* **RECORDS SHOWN**:

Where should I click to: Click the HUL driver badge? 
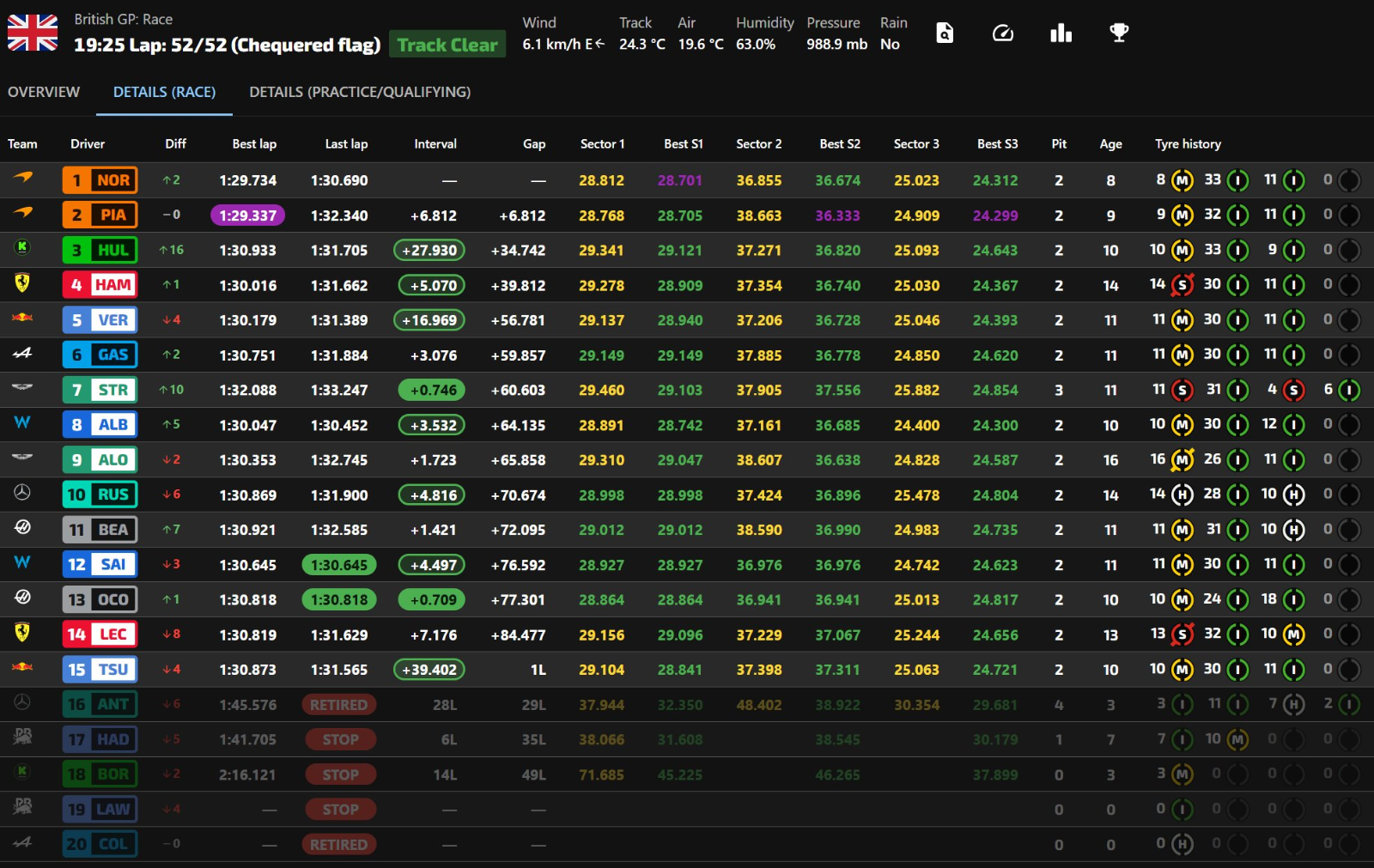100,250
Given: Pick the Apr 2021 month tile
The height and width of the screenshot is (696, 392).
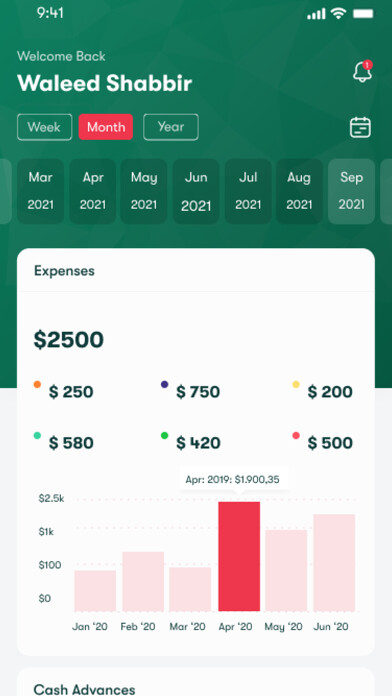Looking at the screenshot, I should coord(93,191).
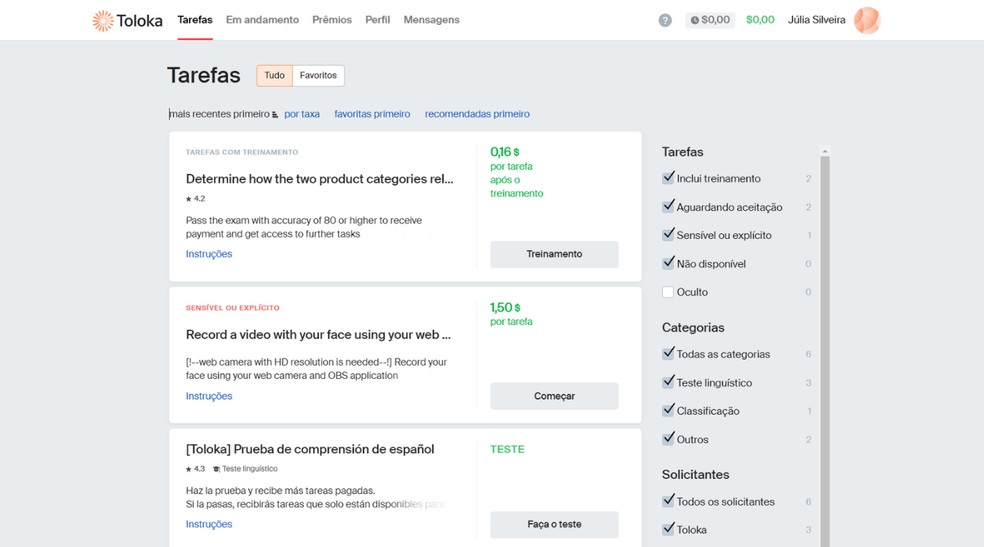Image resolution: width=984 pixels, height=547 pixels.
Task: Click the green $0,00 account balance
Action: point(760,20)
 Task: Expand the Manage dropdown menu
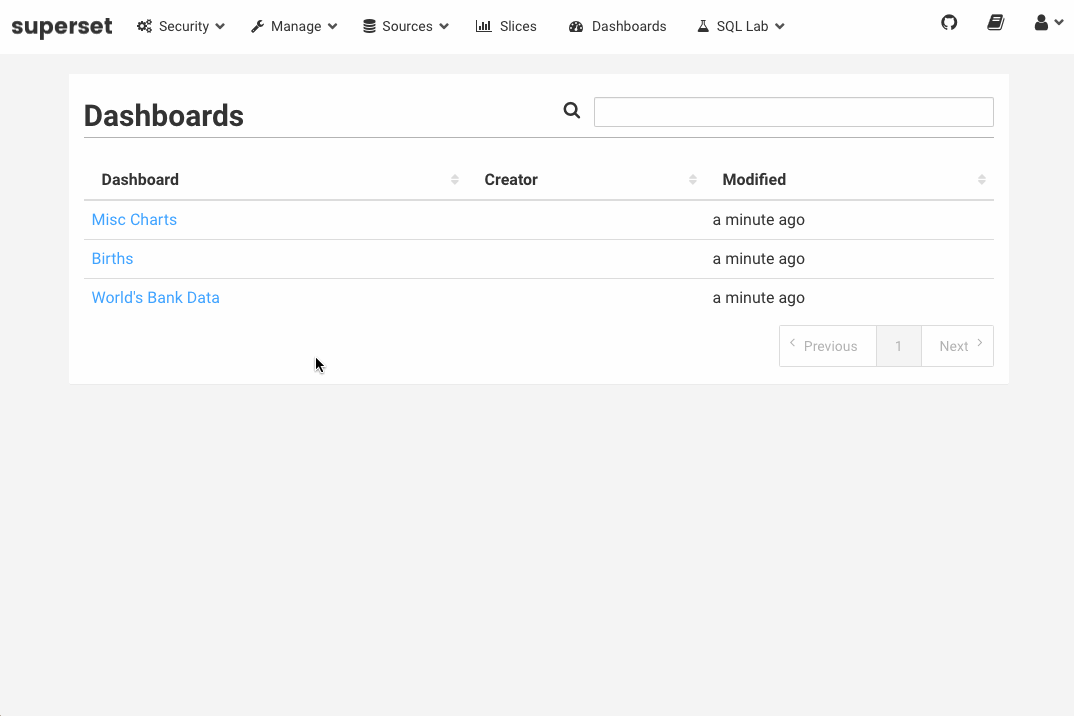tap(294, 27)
==
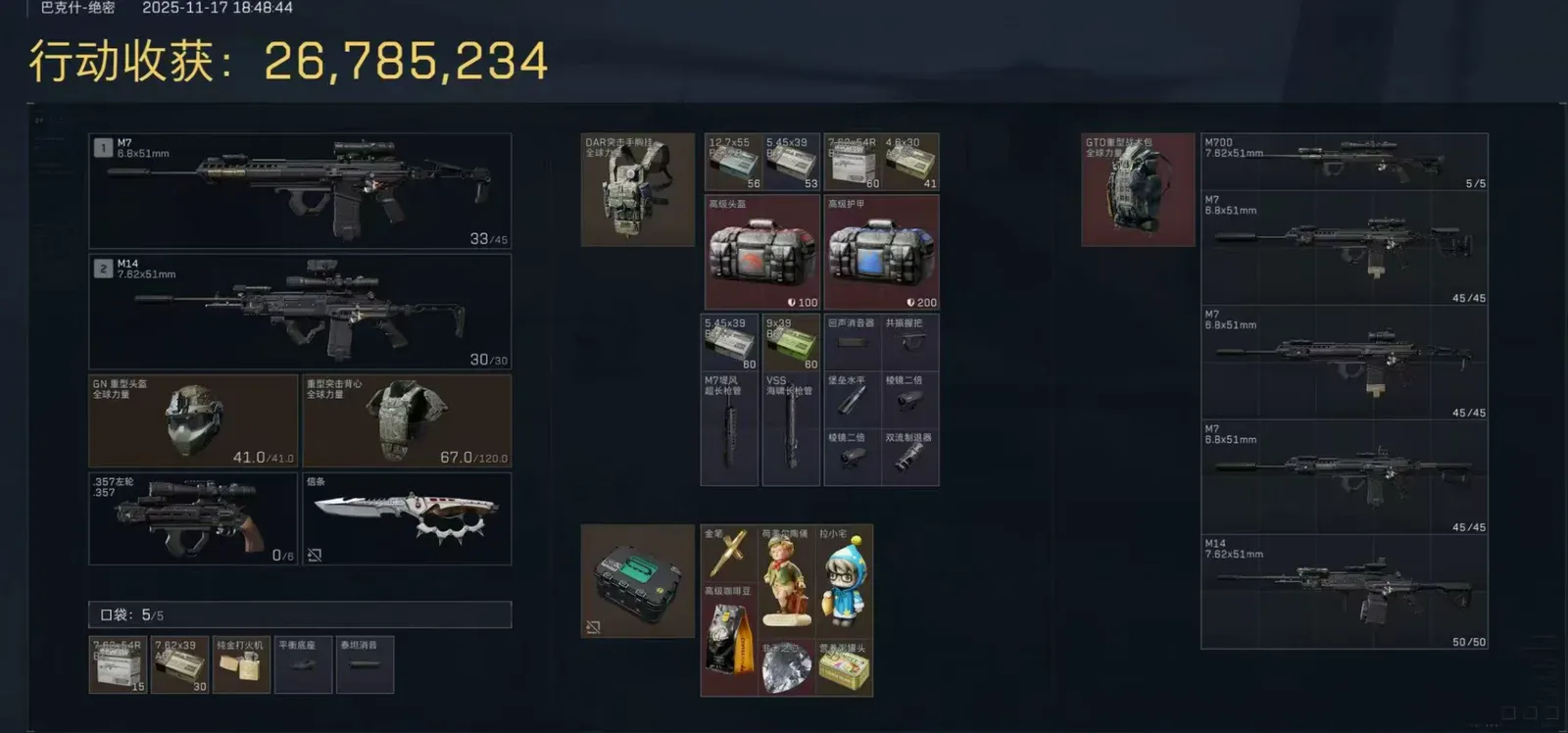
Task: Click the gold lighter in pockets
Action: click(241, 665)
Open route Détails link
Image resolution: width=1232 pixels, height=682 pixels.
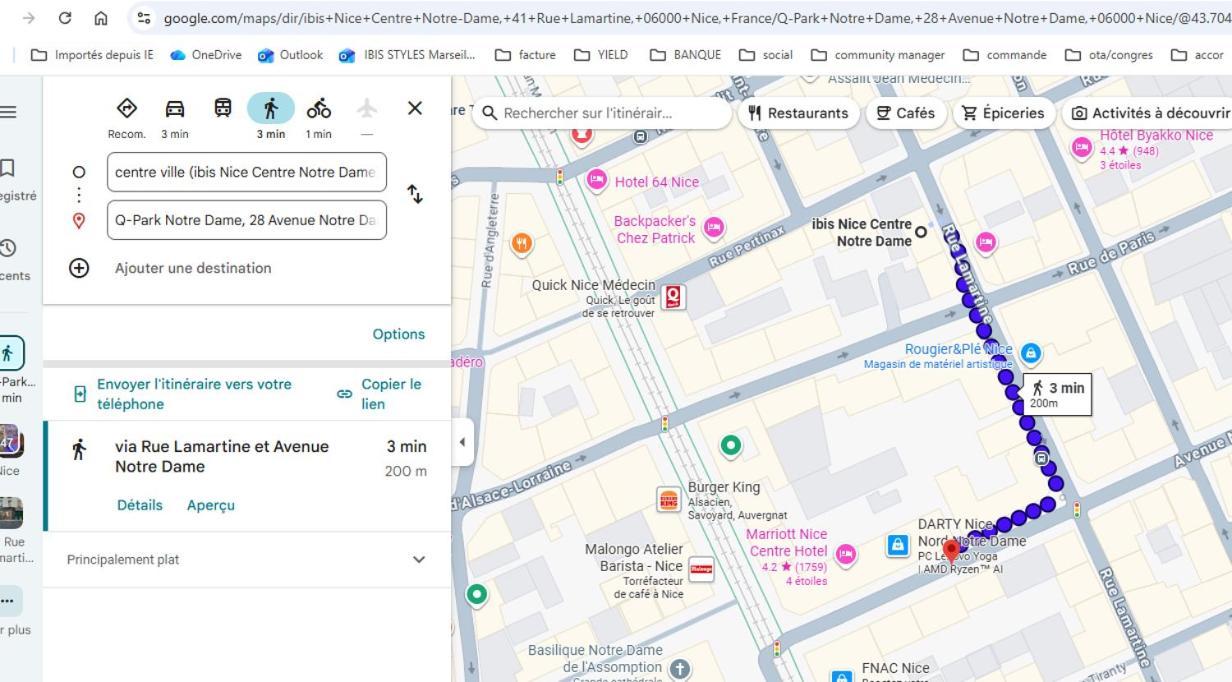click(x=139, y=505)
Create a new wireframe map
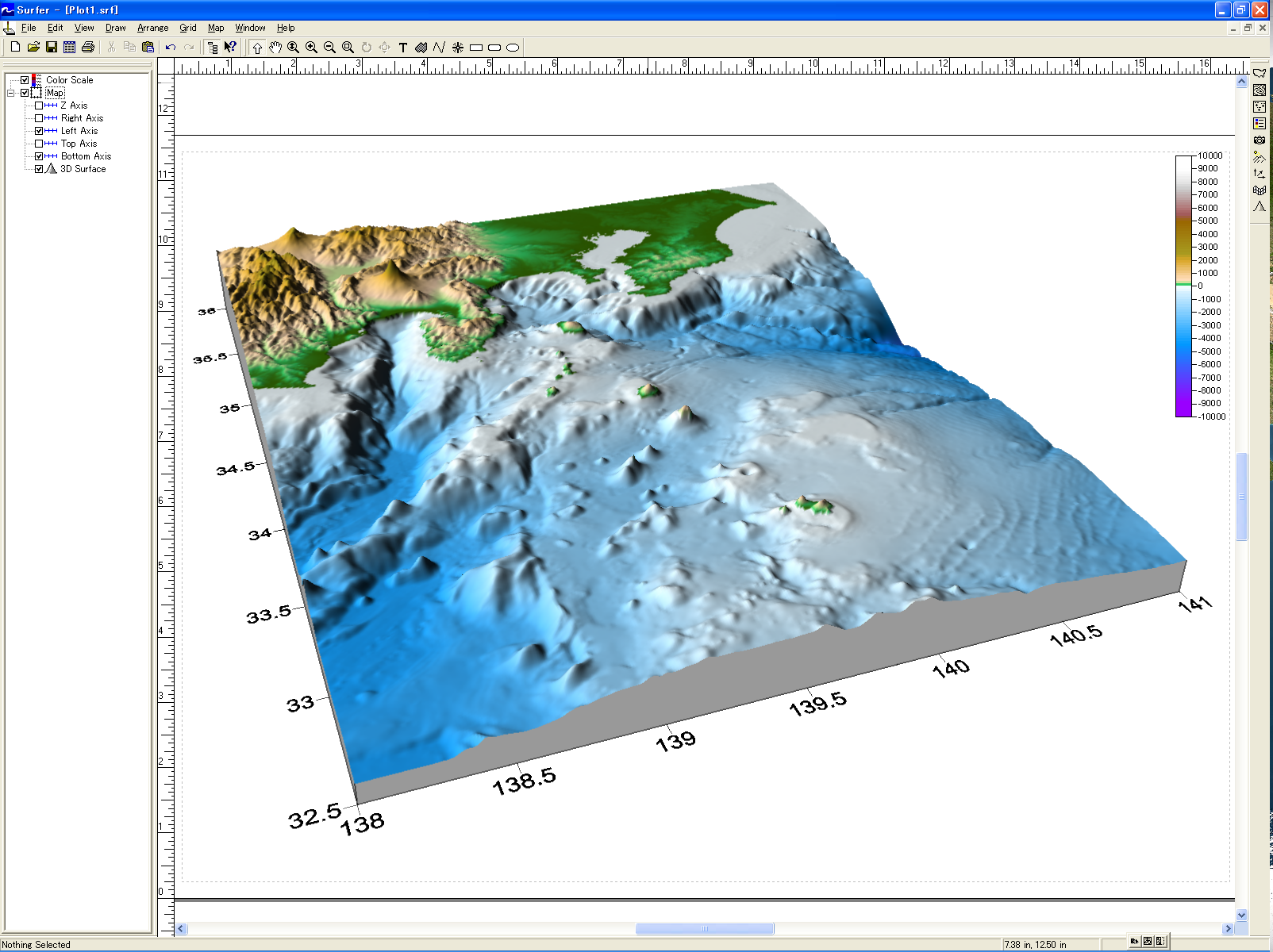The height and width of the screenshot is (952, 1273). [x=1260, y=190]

* **TASK REQUIREMENTS**:
Beginning with the line above that contains "Where should I" and finishing with the line that contains "Given: Pick the Apr 2021 month tile", print those lines exactly and only. Skip all pictures.

* **SOLUTION TO THE EXERCISE**:
Where should I click to: Click the HUL driver badge? 
100,250
Given: Pick the Apr 2021 month tile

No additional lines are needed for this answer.